Still, is there evidence inside Iran that these protests can bring change that the 1979 revolution utterly failed to do, and the 2009 protests were unable to do? According to women of the conservative Iranian city of Mashhad, “when you see Mashhad women coming to the streets and burning their veils publicly, this is really a revolutionary change… [they are] showing fury against something at the heart of the identity of Iran’s cleric-led state: the compulsory veil.” The most radical opinion is that the there is no turning back, because “if the Islamic Republic wants to stay in power, they have to abolish compulsory veiling…[which would require them] to transform their political ideology…and the Islamic government is not ready for that change.” This only leaves one question: what happens when the people are willing to fight for a change that the government cannot make?
“From Tehran’s universities to far-flung Kurdish towns, men and women protesters have chanted, ‘Whoever kills our sister, we will kill them.’” This is most definitely a call for bloodshed, but it may also be a call for the long-awaited democracy the Iranian people fought for in 1979.

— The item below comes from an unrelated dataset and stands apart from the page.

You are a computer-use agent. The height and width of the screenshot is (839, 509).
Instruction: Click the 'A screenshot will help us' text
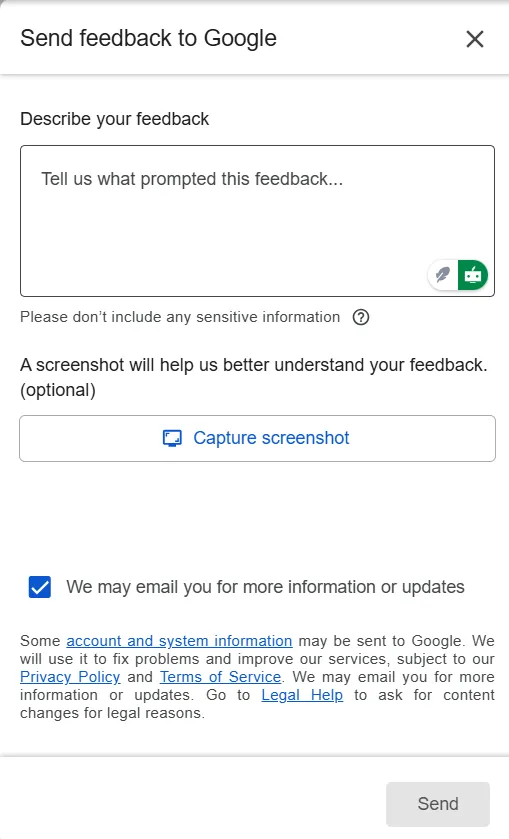coord(254,365)
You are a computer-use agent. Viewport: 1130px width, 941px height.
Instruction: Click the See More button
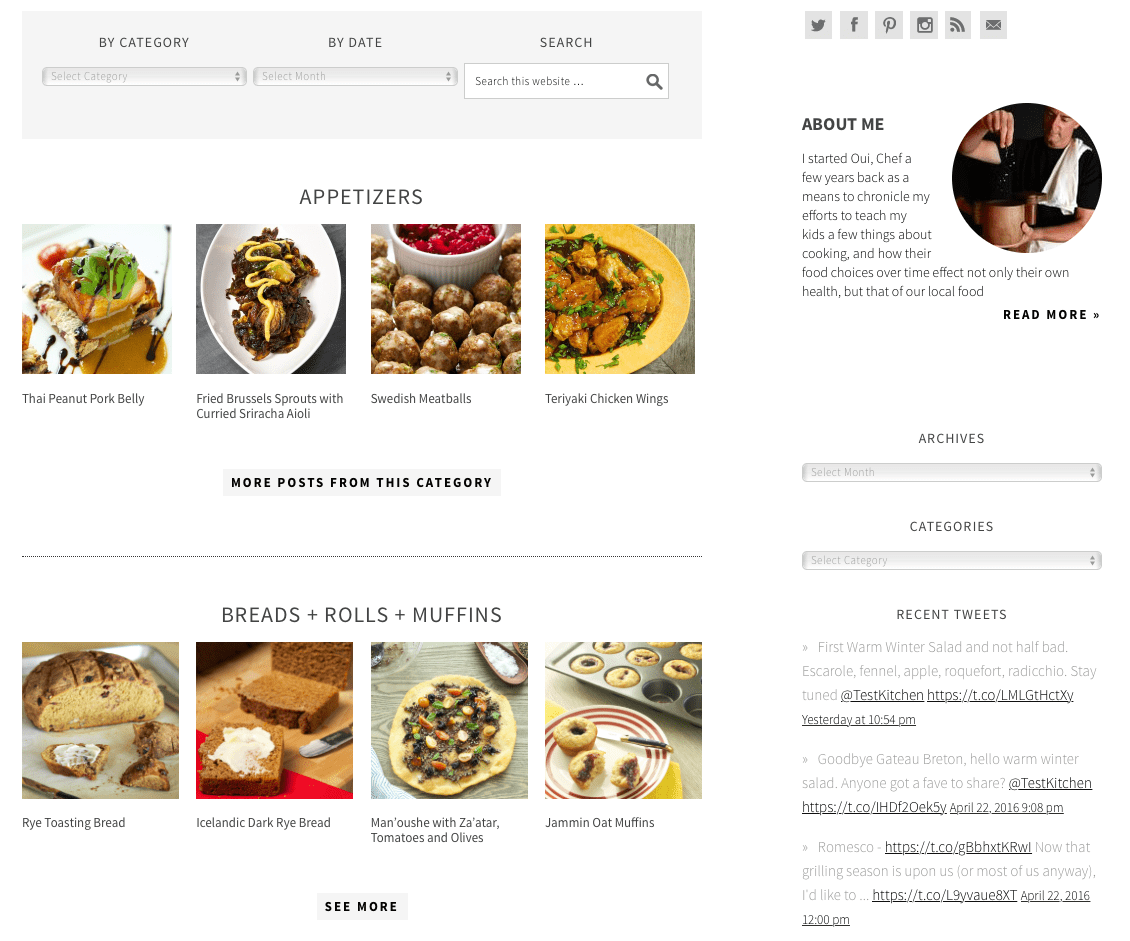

I like this blog because it demonstrates some of the nuances in the protests following Mahsa Amini’s murder, highlighting past revolutionary efforts and contemporary ones. There’s rhetoric in the U.S., rooted in Orientalism, that deems authoritarian leadership intrinsic to countries in the Middle East and constructs a placid, nonconfrontational populous. It’s great to gain more consciousness of Iranian’s sustained efforts in pushing for democracy and accountability in their political structures through protest. Based on your question: what will happen when the Iranian people continue to fight for a change the government cannot make? I wonder what the breaking point will be—if not these protests and the compounding anger and fatigue from decades of social, political, and economic turbulence. It’s challenging to imagine a scenario when the current regime becomes “ready for change” when its survival is contingent on upholding the status quo. Protesting has occurred for decades, with salient participation from Iranian women; what distinguishes the protests following Mahsa Amini’s death that other protests have not possessed? I wonder how you think the demands for liberal democracy coupled with the contrasting rhetoric of the “incompatibility” of Islam and democracy cycled through Western media influence the regime’s approaches to domestic media censorship of these protests.